DIRECTIONS:
Copy the data exactly from the line that contains "3v3 (694, 1859)" through the line that contains "About Us (74, 1018)", keeping both end lines and leaving out everything else.

EXERCISE INPUT:
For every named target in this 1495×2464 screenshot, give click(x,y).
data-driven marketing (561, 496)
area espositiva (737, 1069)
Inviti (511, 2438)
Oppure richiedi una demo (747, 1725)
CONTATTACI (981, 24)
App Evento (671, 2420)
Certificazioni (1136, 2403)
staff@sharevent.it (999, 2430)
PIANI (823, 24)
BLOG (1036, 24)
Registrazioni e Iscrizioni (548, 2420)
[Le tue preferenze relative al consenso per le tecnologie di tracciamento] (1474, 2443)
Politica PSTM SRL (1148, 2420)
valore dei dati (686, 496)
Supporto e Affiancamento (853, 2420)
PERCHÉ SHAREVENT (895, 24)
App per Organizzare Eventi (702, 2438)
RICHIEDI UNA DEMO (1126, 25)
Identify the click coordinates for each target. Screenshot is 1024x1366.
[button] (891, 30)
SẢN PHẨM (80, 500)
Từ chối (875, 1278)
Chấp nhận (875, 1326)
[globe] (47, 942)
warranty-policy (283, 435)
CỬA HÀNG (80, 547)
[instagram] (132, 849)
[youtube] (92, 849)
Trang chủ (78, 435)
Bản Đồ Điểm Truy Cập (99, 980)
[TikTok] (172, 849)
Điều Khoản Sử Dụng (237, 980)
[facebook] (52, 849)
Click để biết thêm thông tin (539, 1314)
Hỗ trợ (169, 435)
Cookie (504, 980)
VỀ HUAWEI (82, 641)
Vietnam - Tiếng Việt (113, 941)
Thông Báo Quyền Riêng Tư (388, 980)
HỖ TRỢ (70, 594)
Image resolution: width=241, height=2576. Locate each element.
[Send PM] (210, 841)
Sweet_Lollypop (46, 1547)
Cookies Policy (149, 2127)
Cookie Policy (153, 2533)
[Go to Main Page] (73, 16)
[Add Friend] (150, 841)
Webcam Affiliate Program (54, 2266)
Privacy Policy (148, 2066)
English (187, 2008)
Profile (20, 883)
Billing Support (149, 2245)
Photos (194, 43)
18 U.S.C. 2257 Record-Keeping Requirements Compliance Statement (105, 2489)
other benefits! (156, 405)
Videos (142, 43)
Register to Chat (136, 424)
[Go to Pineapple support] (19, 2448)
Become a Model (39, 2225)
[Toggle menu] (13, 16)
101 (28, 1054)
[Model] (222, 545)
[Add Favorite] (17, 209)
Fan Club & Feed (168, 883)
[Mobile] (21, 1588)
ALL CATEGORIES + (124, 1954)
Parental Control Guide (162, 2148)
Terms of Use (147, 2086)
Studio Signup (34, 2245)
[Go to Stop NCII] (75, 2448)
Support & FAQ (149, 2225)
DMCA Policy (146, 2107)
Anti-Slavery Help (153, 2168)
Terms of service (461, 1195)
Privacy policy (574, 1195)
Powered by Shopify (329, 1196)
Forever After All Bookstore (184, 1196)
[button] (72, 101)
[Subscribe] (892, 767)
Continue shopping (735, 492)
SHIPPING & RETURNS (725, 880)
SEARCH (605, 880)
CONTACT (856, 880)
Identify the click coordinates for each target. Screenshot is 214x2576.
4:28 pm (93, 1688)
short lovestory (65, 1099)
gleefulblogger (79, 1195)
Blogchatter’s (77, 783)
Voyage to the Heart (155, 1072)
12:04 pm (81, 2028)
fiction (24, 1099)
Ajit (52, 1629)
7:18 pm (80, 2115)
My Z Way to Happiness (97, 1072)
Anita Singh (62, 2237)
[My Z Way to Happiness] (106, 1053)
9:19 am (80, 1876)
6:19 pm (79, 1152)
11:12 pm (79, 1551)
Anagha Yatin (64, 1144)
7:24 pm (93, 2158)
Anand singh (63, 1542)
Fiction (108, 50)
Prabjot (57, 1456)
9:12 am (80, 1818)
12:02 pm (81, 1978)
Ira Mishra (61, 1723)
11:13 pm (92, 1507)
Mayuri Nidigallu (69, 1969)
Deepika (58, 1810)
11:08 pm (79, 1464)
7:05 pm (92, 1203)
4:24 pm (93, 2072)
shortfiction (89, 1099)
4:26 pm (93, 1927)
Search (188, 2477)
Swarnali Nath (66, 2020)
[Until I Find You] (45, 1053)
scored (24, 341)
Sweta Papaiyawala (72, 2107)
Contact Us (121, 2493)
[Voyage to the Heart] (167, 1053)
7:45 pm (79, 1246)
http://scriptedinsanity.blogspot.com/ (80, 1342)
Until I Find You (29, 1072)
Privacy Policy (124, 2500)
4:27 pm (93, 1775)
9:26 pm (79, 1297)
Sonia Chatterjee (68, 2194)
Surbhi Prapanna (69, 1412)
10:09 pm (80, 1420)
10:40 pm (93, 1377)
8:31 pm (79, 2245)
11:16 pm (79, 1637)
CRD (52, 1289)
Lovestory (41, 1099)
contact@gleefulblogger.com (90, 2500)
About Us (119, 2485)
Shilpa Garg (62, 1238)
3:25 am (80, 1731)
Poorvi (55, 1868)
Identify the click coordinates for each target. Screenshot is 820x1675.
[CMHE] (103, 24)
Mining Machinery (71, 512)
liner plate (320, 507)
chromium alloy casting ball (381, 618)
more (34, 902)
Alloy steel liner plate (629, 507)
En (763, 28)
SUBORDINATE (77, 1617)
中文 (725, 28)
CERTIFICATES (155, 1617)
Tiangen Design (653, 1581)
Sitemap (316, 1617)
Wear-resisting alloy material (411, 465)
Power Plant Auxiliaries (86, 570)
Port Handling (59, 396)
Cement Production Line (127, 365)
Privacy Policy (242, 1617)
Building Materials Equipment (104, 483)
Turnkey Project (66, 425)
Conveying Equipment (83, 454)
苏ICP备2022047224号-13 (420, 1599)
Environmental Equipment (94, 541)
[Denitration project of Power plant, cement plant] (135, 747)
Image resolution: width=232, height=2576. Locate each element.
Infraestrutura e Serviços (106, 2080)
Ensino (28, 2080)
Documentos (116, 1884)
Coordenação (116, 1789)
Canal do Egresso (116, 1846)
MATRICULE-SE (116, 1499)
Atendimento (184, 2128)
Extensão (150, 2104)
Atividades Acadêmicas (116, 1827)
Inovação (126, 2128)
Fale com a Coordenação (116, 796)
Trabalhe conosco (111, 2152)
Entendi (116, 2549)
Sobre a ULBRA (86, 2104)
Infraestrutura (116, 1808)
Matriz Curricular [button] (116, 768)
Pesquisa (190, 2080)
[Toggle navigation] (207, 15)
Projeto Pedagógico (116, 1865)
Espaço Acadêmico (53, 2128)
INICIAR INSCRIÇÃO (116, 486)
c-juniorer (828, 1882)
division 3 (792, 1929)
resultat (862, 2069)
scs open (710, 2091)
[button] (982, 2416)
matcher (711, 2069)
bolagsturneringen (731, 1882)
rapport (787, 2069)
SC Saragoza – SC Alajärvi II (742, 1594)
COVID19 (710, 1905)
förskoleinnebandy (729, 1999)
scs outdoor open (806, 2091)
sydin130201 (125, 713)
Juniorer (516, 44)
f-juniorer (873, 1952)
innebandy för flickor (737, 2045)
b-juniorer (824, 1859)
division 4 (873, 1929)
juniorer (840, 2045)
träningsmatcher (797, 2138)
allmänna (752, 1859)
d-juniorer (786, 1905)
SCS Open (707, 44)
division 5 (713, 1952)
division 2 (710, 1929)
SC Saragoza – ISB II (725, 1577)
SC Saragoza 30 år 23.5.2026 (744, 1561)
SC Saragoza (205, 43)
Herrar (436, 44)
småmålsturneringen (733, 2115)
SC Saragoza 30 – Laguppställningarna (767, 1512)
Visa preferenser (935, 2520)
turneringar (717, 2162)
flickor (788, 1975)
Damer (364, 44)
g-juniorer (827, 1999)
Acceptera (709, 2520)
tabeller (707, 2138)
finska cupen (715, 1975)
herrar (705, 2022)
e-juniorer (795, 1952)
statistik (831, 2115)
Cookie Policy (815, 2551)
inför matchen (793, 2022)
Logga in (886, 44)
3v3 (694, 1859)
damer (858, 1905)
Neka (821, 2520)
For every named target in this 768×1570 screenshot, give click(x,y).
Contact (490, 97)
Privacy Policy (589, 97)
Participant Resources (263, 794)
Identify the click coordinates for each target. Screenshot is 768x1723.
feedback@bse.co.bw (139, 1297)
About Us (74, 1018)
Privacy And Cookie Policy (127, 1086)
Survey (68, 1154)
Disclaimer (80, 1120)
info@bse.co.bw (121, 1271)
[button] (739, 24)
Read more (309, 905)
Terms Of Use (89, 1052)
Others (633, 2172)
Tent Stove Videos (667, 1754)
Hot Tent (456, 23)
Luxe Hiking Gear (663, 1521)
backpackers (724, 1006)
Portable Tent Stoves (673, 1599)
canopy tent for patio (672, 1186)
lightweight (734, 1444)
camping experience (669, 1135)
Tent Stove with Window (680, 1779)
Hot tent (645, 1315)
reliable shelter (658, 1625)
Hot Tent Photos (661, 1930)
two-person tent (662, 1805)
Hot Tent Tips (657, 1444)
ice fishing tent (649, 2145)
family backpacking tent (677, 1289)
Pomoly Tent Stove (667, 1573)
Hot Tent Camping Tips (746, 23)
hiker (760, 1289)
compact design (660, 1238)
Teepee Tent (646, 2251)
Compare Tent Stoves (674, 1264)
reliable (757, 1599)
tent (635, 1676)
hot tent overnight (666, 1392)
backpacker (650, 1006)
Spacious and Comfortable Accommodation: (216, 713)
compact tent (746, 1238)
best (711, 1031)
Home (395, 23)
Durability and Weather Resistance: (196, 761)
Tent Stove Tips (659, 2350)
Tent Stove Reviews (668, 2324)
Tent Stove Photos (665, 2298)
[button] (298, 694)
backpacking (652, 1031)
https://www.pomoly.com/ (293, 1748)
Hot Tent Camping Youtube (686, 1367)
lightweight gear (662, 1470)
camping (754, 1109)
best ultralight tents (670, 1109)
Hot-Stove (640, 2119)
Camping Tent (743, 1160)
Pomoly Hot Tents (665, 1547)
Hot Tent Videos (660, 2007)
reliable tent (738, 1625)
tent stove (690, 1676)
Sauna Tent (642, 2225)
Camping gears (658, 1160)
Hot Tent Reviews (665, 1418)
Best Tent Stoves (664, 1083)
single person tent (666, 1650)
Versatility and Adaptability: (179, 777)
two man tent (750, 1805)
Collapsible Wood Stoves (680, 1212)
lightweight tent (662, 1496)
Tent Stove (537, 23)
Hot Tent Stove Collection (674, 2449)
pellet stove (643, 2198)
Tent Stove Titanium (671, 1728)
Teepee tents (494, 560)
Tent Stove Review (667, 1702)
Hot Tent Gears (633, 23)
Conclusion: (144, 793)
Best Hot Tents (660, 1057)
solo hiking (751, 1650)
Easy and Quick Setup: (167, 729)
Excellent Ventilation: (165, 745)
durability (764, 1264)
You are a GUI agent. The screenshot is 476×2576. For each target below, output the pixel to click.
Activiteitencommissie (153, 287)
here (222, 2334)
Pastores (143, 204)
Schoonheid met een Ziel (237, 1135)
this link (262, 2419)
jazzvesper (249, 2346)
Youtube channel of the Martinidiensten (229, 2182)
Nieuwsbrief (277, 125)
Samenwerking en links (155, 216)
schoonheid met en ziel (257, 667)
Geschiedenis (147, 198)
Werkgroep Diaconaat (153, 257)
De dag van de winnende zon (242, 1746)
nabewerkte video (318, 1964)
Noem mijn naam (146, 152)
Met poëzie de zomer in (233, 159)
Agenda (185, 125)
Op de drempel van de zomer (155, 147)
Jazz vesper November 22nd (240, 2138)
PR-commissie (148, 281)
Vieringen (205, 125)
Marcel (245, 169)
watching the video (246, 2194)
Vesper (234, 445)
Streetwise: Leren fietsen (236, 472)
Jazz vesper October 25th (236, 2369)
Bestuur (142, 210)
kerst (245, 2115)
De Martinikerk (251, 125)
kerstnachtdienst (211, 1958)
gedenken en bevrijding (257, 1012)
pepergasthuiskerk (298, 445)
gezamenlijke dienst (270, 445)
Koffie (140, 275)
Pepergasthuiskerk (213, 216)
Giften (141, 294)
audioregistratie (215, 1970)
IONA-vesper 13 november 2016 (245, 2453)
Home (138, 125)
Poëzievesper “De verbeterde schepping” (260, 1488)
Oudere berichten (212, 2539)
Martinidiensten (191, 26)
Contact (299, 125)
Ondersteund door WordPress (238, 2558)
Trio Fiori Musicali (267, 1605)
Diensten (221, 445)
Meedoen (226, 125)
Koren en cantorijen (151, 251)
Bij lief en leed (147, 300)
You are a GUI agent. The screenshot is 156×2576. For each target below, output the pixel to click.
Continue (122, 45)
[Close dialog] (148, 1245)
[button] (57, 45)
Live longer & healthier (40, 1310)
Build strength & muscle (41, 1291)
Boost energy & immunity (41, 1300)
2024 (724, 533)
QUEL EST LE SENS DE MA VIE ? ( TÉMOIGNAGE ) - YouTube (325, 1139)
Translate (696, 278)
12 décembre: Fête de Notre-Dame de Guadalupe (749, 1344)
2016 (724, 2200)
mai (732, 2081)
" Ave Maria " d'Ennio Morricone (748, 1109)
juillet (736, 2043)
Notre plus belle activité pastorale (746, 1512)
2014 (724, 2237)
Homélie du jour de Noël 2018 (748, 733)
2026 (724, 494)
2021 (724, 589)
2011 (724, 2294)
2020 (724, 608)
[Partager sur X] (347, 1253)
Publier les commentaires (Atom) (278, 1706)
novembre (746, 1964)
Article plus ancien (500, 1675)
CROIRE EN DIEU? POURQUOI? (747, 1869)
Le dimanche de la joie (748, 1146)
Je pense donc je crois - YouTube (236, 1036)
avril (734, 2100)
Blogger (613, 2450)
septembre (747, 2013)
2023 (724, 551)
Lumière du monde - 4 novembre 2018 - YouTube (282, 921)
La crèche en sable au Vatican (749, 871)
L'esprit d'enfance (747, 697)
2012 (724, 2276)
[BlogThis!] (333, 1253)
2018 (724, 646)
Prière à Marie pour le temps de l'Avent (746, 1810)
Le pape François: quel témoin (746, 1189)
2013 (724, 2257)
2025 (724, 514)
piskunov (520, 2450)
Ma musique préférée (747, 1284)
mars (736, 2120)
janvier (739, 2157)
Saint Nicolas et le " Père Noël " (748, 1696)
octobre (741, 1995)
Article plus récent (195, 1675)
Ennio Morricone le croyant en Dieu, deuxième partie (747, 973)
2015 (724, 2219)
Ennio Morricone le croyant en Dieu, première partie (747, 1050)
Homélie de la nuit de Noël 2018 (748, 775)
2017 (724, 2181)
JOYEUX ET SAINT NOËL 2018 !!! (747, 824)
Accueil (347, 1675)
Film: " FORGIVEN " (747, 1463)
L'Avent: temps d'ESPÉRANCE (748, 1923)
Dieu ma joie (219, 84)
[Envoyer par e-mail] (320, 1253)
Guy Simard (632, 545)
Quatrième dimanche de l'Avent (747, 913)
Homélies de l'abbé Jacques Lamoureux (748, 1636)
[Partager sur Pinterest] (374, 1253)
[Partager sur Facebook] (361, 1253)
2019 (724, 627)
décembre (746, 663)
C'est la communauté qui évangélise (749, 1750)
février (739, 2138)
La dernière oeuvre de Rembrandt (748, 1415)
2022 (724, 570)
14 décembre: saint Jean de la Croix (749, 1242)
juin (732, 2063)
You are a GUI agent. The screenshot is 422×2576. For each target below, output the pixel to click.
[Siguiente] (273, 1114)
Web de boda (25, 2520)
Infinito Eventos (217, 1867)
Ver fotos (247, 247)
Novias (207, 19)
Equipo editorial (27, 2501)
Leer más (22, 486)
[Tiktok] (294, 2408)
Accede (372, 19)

YOUR RESPONSE:
3v3 (694, 1859)
damer (858, 1905)
Neka (821, 2520)
For every named target in this 768×1570 screenshot, give click(x,y).
Contact (490, 97)
Privacy Policy (589, 97)
Participant Resources (263, 794)
Identify the click coordinates for each target. Screenshot is 768x1723.
feedback@bse.co.bw (139, 1297)
About Us (74, 1018)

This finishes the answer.